### DESCRIPTION OF THE TASK:
Your task is to print, exactly and only, the lines from the start of the entries below through the line with "Subscribe to Mailing List (1030, 2213)". Include both ends, but skip the pictures.
——
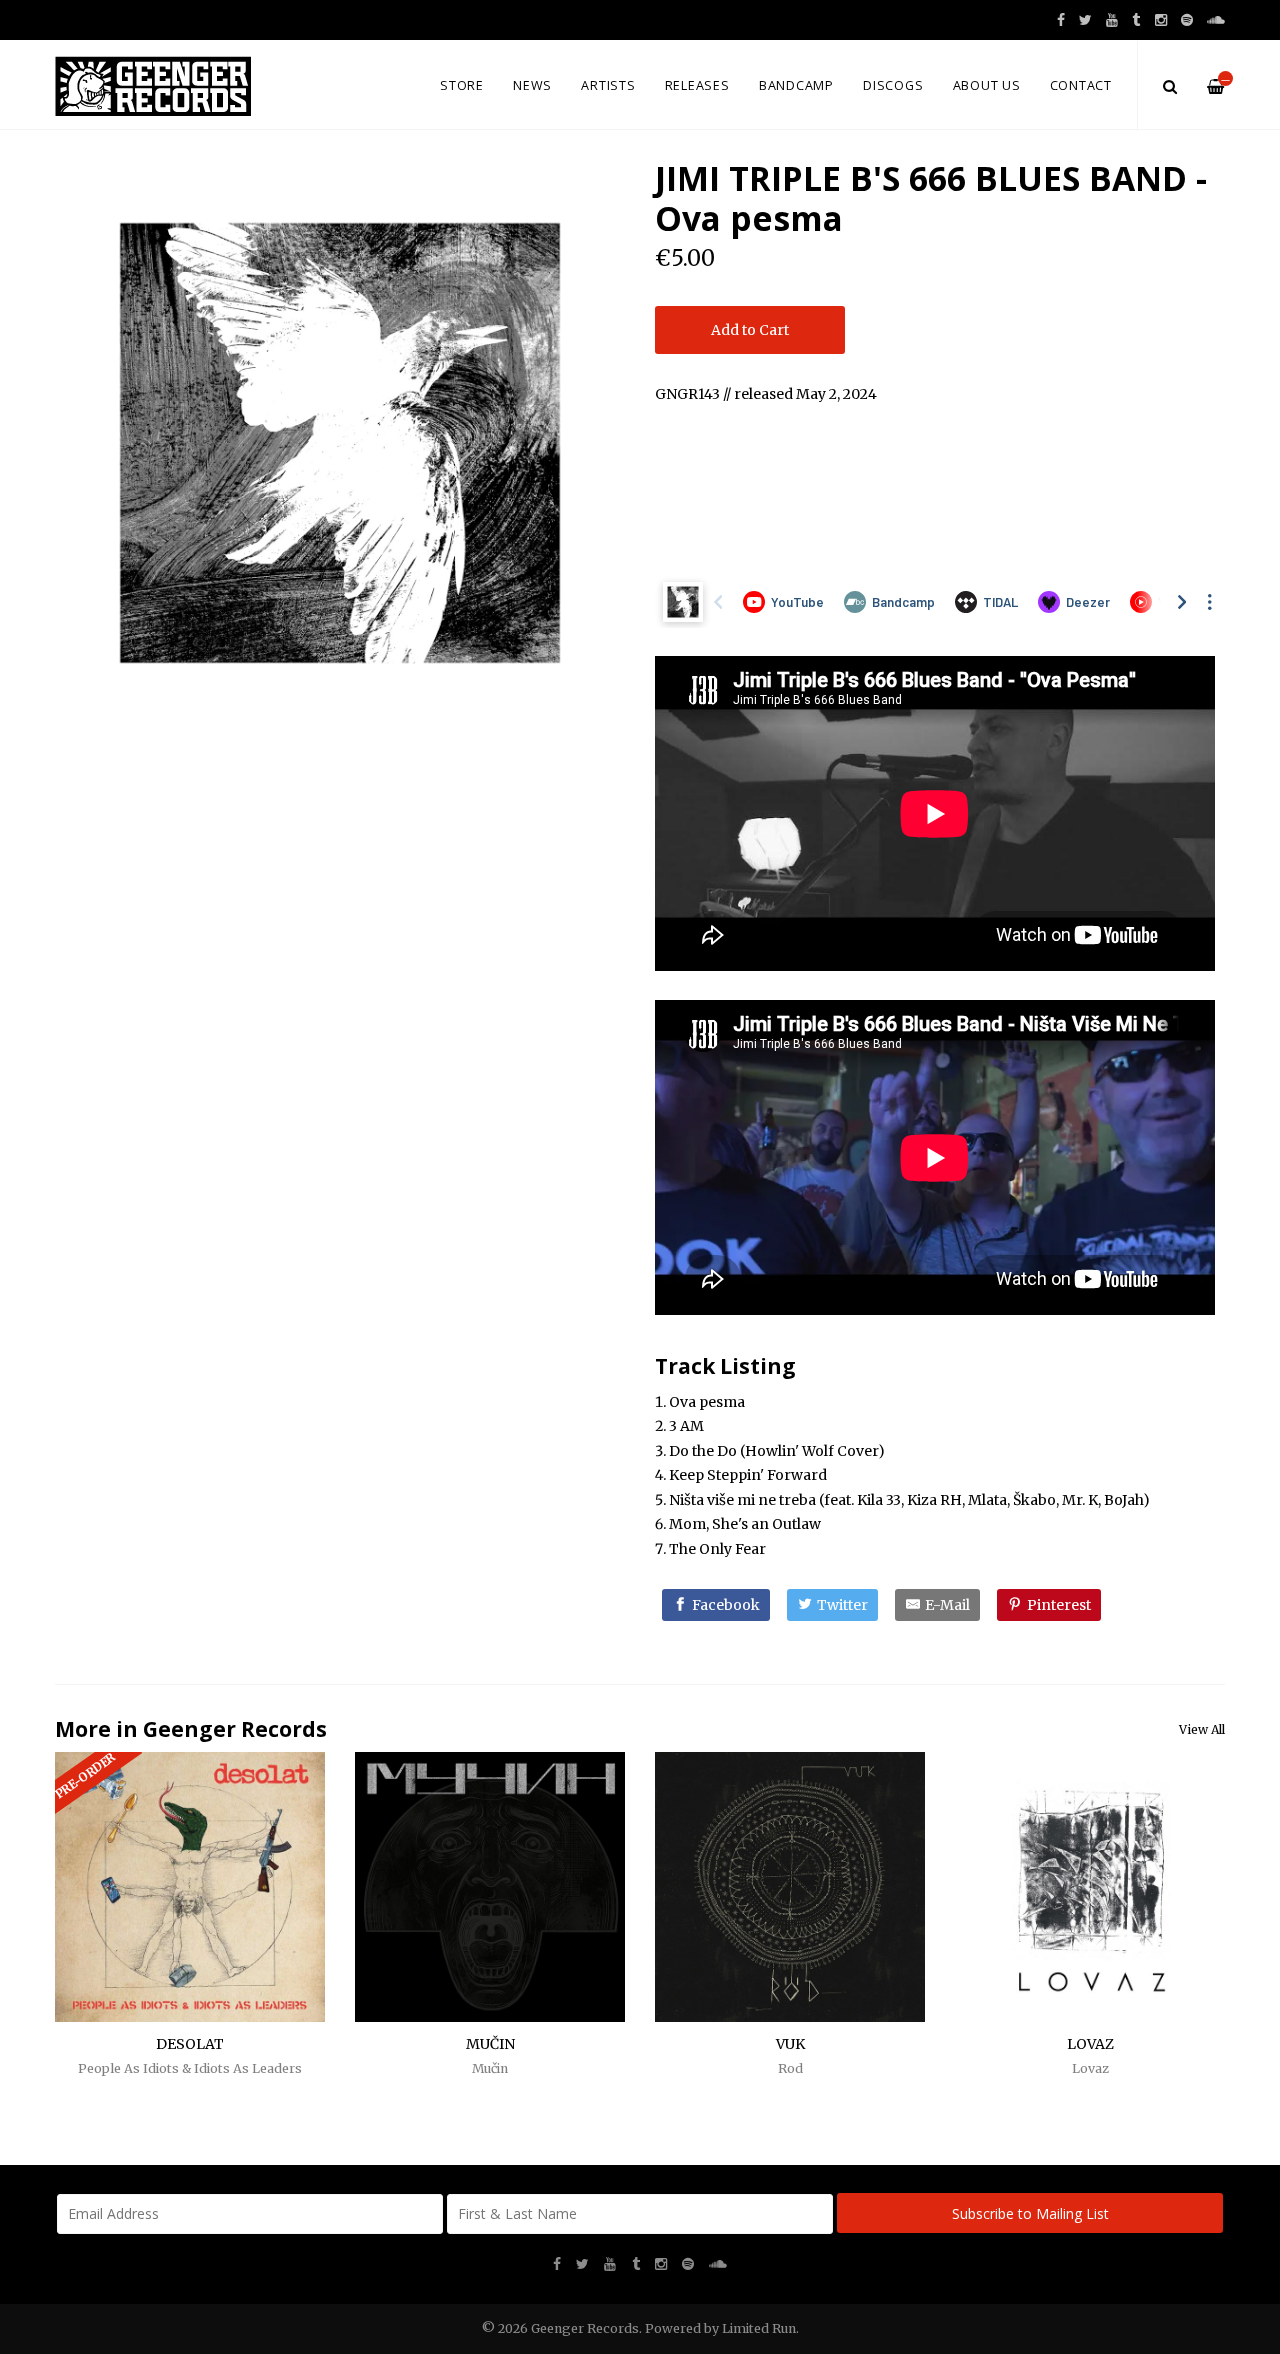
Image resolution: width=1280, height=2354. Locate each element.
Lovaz (1090, 2068)
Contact (1081, 85)
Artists (608, 85)
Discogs (893, 85)
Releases (697, 85)
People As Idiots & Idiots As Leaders (190, 2068)
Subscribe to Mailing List (1030, 2213)
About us (987, 85)
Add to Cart (750, 330)
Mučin (490, 2068)
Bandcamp (796, 85)
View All (1202, 1729)
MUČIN (490, 2044)
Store (462, 85)
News (532, 85)
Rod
——
### WRITTEN RESPONSE:
Image resolution: width=1280, height=2354. Locate each element.
Lovaz (1090, 2068)
Contact (1081, 85)
Artists (608, 85)
Discogs (893, 85)
Releases (697, 85)
People As Idiots & Idiots As Leaders (190, 2068)
Subscribe to Mailing List (1030, 2213)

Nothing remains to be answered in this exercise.